Jude thrusts became irregular, short and shallow as he hoped with everything that he had that he gave Rob just what he needed. “Stroke yourself faster,” he managed to get out, coming with a shout right after Rob, whose gaze melted into something soft instead of desperate as Jude shuddered and spilt deep inside him.
Once they lay side by side, Rob was silent in a way Jude could live with, smiling sleepily as Jude wiped come from his chest and belly, and compliant when Jude asked him to roll over. The night settled over them both once he was done, the only sounds their br
eathing slowing, and a yawn from Rob. He rolled again to spoon behind Jude.
“Lou told me, you know?” Jude said.
Rob’s “Hmm?” was sleepy, his breaths against the back of Jude’s neck a warm, regular tickle.
“How did they look?” Jude stretched, drying sweat forcing a shiver that had Rob moving even closer, his front pressed to Jude’s back like it was his job to heat him.

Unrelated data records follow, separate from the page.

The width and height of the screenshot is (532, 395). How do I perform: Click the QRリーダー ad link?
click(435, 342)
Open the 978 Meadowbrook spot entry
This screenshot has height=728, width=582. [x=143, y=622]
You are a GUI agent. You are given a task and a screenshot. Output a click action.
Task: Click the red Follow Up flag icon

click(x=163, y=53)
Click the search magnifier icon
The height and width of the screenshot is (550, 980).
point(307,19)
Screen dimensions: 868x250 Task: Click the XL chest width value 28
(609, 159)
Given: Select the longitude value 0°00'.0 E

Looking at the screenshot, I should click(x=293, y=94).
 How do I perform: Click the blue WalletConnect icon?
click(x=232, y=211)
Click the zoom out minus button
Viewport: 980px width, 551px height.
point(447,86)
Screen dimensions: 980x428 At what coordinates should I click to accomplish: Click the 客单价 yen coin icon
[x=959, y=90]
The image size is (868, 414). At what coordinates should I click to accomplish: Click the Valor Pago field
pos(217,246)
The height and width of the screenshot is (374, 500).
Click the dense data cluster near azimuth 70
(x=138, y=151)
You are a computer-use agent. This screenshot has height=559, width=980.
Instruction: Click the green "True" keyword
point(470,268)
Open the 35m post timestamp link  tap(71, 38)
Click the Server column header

“How did what look?” Rob mumbled.
“The numbers? Lou said you ran them based on the new bookings.” In the dark, the auction-lot of chairs Rob had bought were shadowed towers, the tabletops leaning against them more proof of Rob’s early investment. “We’ll be able to pay you back so much quicker.” The hand Rob had curled over one of Jude’s twitched, chef’s scars knifed across his knuckles washed white by the moonlight. Jude lifted them to his lips, murmuring as he kissed them. “Maybe even before the end of the summer.”
Rob’s retreat came in stages; the tickle of breath against the back of Jude’s neck stuttering then stopping, his next exhalation much longer, but shallow. The mattress dipped before levelling, his slow roll away evident as Jude’s back cooled.
“The figures weren’t good?” Surprise had Jude up on one elbow. “Really?” He looked over his shoulder to find Rob facing in the other direction. “Wow. I thought we might be much closer to being in the black on your spreadsheet.” This was why he left bookkeeping to Lou like Dad used to with their Mum. There must be something he hadn’t factored in that mattered. A mental image of Tom dividing tips left by grateful clients was so clear he could almost hear the rustle of banknotes. “I suppose we will have to pay for more help, once we’re busier.”
They lay quietly for what felt like ages, the sea breaking against the sea wall a rhythmic shush that had Jude’s eyelids lowering as if weighted.
“The figures are fine.”
Jude rolled over to scoot closer at Rob’s quiet answer, his knees fitting behind Rob’s as he slid an arm around his middle, slotting them perfectly together like same-size spoons in a drawer. The skin of Rob’s shoulder was salty where Jude’s lips brushed, too close to sleep to form a real kiss. “We’ll pay you back as soon as we can,” Jude mumbled, so tired that Rob’s whispered reply was dreamlike.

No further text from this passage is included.